Background: Culture-independent phylogenetic analysis of 16S ribosomal RNA (rRNA) gene sequences has emerged as an incisive method of profiling bacteria present in a specimen. Currently, multiple techniques are available to enumerate the abundance of bacterial taxa in specimens, including the Sanger sequencing, the 'next generation' pyrosequencing, microarrays, quantitative PCR, and the rapidly emerging, third generation sequencing, and fourth generation sequencing methods. An efficient statistical tool is in urgent need for the followings tasks: (1) to compare the agreement between these measurement platforms, (2) to select the most reliable platform(s), and (3) to combine different platforms of complementary strengths, for a unified analysis.

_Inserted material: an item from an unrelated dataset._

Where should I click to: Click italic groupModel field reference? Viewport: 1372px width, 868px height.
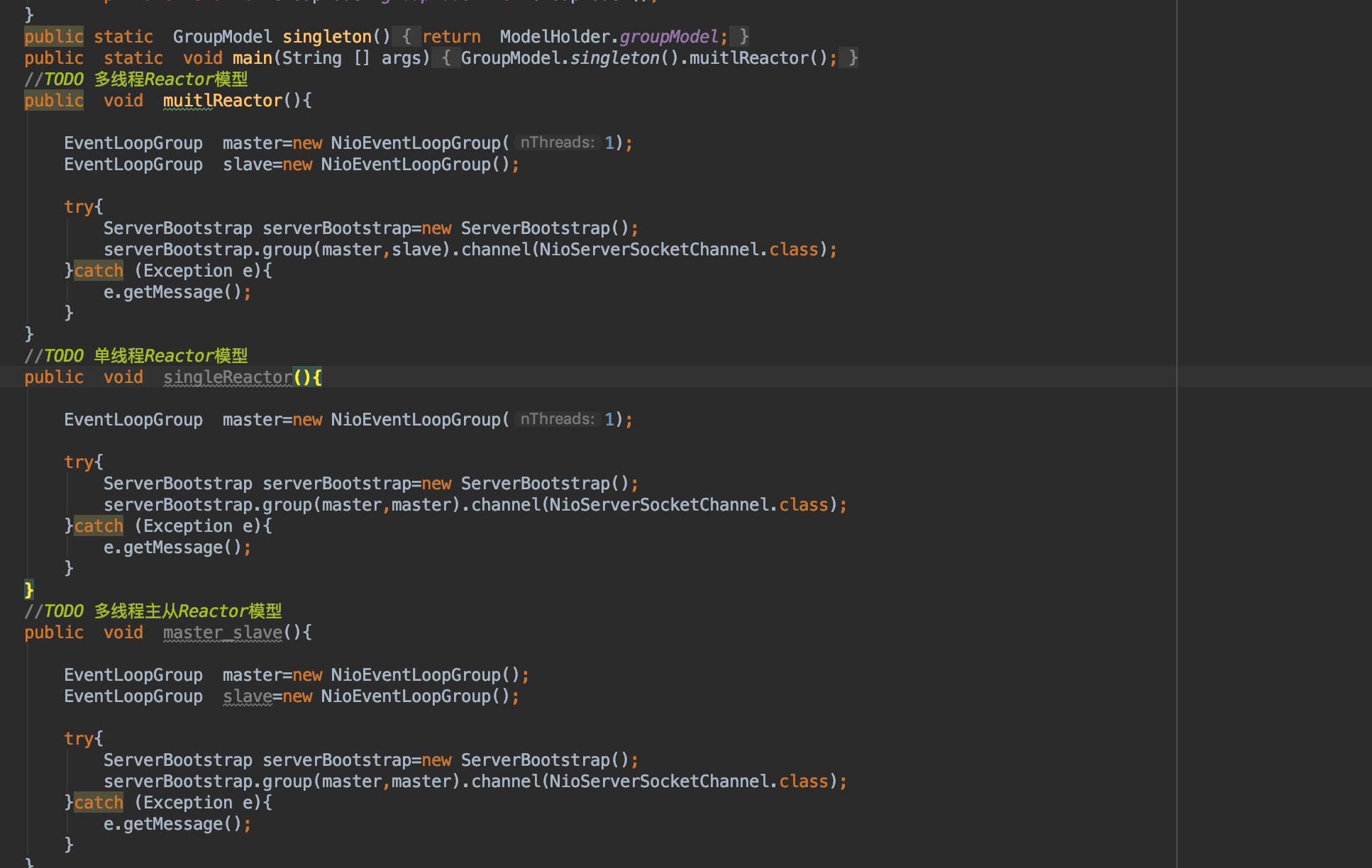click(669, 37)
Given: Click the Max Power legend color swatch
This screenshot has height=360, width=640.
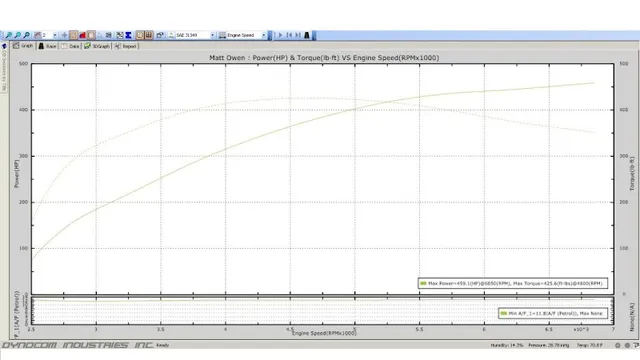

Results: We present the latent variable structural equation modeling (SEM) as a novel statistical application for the comparative analysis of measurement platforms. The latent variable SEM model treats the true (unknown) relative frequency of a given bacterial taxon in a specimen as the latent (unobserved) variable and estimates the reliabilities of, and similarities between, different measurement platforms, and subsequently weighs those measurements optimally for a unified analysis of the microbiome composition. The latent variable SEM contains the repeated measures ANOVA (both the univariate and the multivariate models) as special cases and, as a more general and realistic modeling approach, yields superior goodness-of-fit and more reliable analysis results, as demonstrated by a microbiome study of the human inflammatory bowel diseases.
Conclusions: Given the rapid evolution of modern biotechnologies, the measurement platform comparison, selection and combination tasks are here to stay and to grow--and the latent variable SEM method is readily applicable to any other biological settings, aside from the microbiome study presented here.